There is no other way I would have met and worked with as many high level business leaders as I have without being on the AGMA board. I have learned so much and have advanced my career as well as my companies’ success thanks to the networking afforded to me by being a member of the AGMA board.
How does the industry (or any industry) benefit from an involved and dedicated board?
An association exists to create value for its members.When members are not engaged with their association they obviously are not going to get any value from being a member.Conversely, the more a member is engaged, the more value they will get out of an association. Therefore it is important for the board to direct the association to actions which engage the membership.
You will be taking over as Chairman of the AGMA Board of Directors this April. How are you preparing for this new role and how do you think it is different than what you have done with AGMA in the past?
Taking over as Chairman is a very humbling experience.
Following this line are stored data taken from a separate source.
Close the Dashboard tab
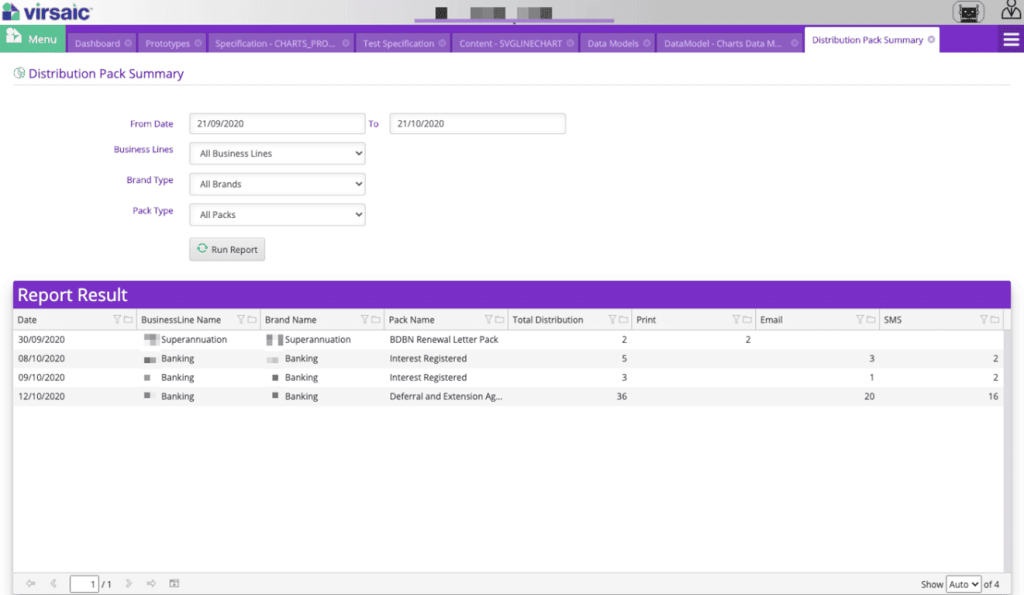The image size is (1024, 595). pyautogui.click(x=128, y=43)
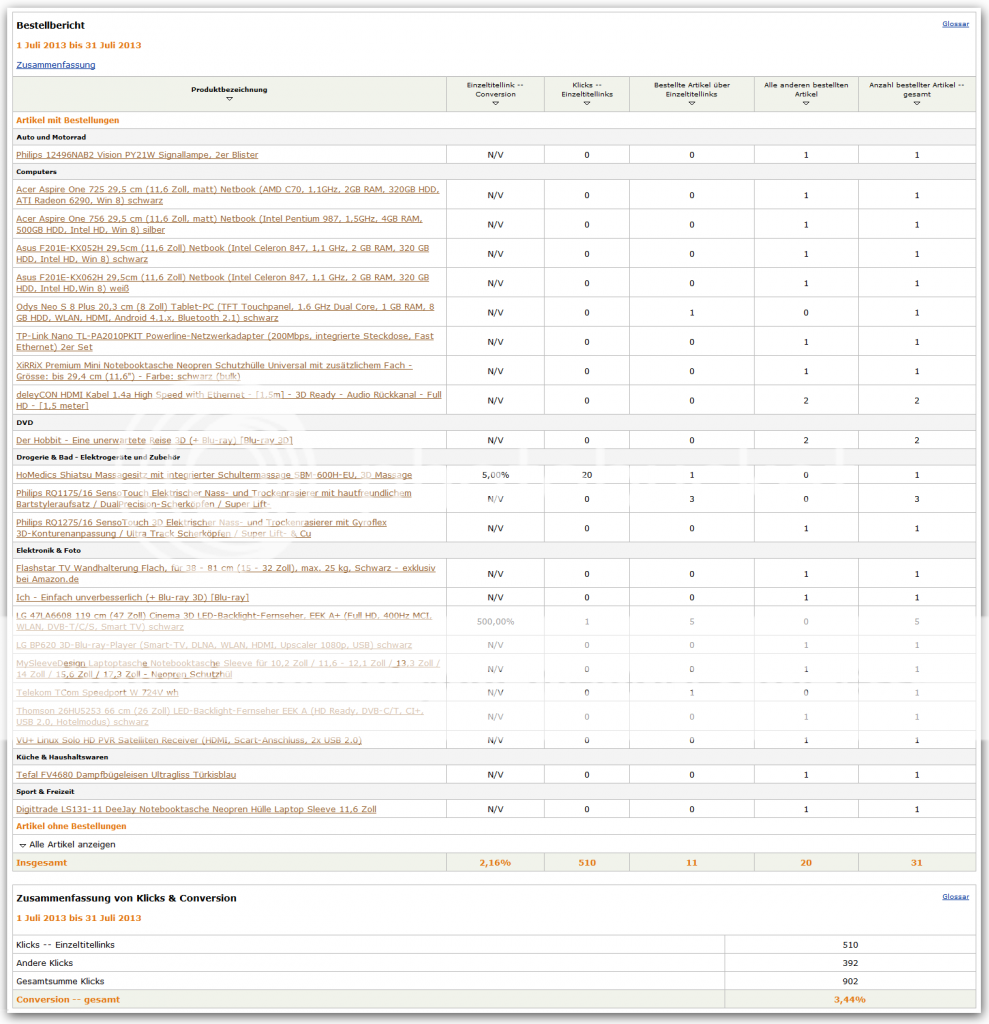Open Tefal FV4680 Dampfbügeleisen link
Image resolution: width=989 pixels, height=1024 pixels.
pos(126,775)
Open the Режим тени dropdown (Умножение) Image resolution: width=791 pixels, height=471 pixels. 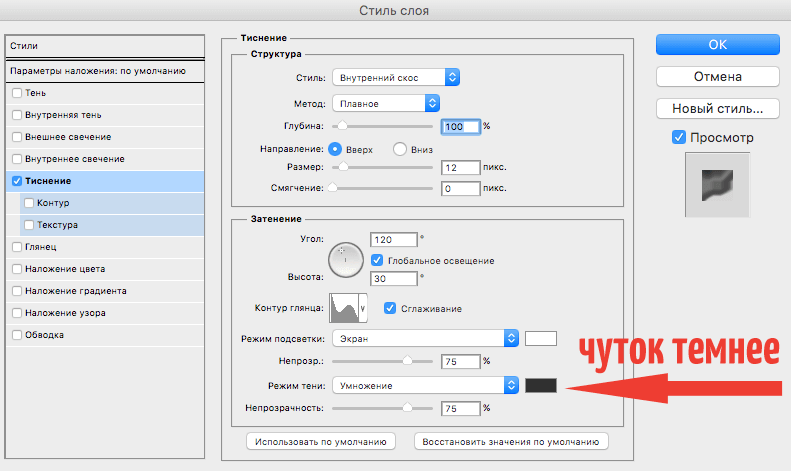(424, 385)
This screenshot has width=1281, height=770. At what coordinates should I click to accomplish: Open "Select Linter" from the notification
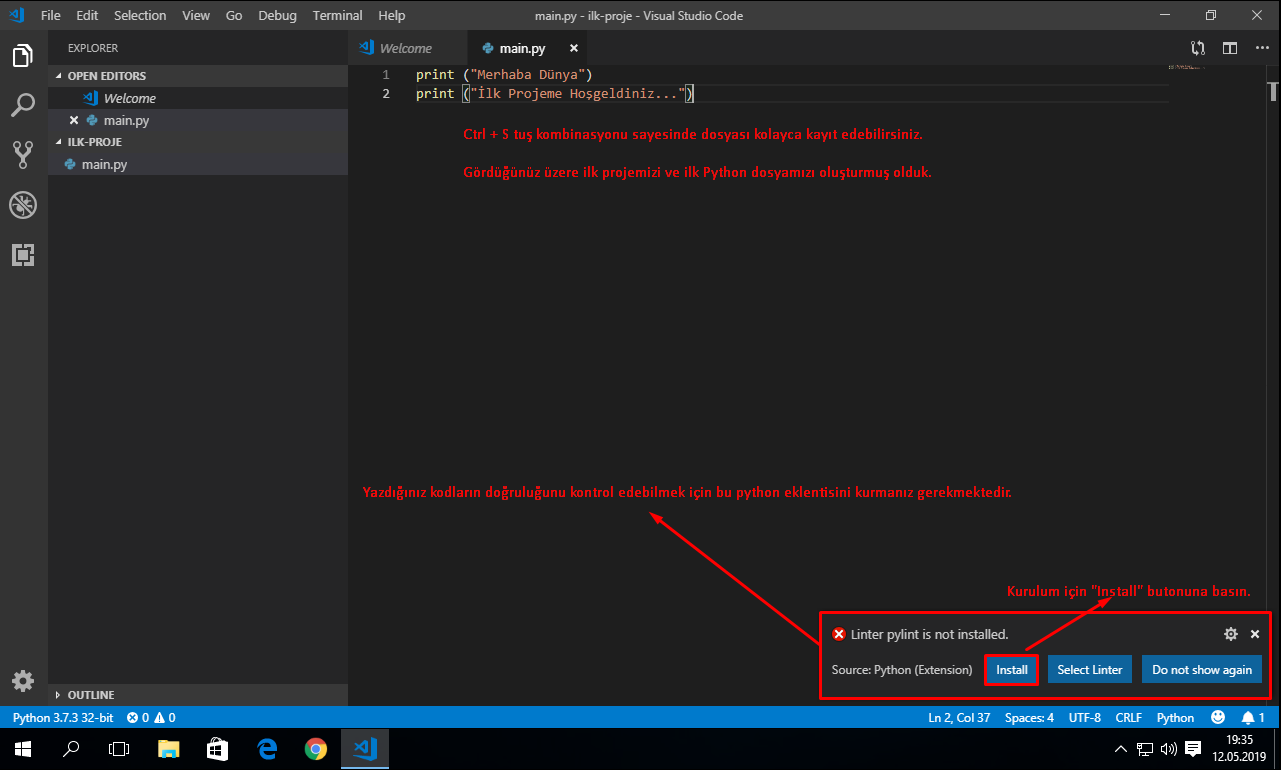1089,669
The previous Chairmen, whom I have had the pleasure of working with, are all incredibly intelligent, thoughtful and welcoming. I know I will struggle to live up to their example but I also know that they will be available to help me if I need them. Matt and his staff are outstanding at guiding the new Chairman into their new role. Having just completed a strategic planning session with the board and the BMEC I am excited to implement the strategic initiatives that came out of that meeting. More information to come.
What do you recommend (give advice) to others (not specifically AGMA) looking to join a board?
I believe that everyone has a maximum amount of “energy” or “capacity” available to them. I am not sure that “energy” or “capacity” are the right words is to describe what I’m trying to say. When you volunteer your time, for any endeavor, you may question whether you have enough “capacity” to handle it. My advice is to try it and if it is a worthy endeavor to you, you may find you have the “capacity” after all. I think this applies to many situations, whether it be joining an Association board, coaching a kids sports team or volunteering your time helping the less fortunate. I hesitate to use the word “capacity” because it implies that you have a finite amount available. What I am trying to describe doesn’t have a finite amount. A personal example I can give you is working with a high school robotics team. I can work a full day at my job and then spend 3 hrs with them and finish with more energy than I had when I started and certainly more than I would have after working an 11 hour day. Volunteering my time didn’t cost me any energy, in fact I gained energy working with them. This is what a worthy endeavor can do for you. If you make the time, you will get out more than you put in! So, if you think joining an association and volunteering your time to help direct the association, is a worthy endeavor my suggestion is to do it, even if you don’t think you have the time, energy or capacity. You may be surprised at the outcome. And, if anyone has a better word to describe energy or capacity, let me know, I’m all ears.
Reposted from the American Gear Manufacturing Association article, March 26th, 2019.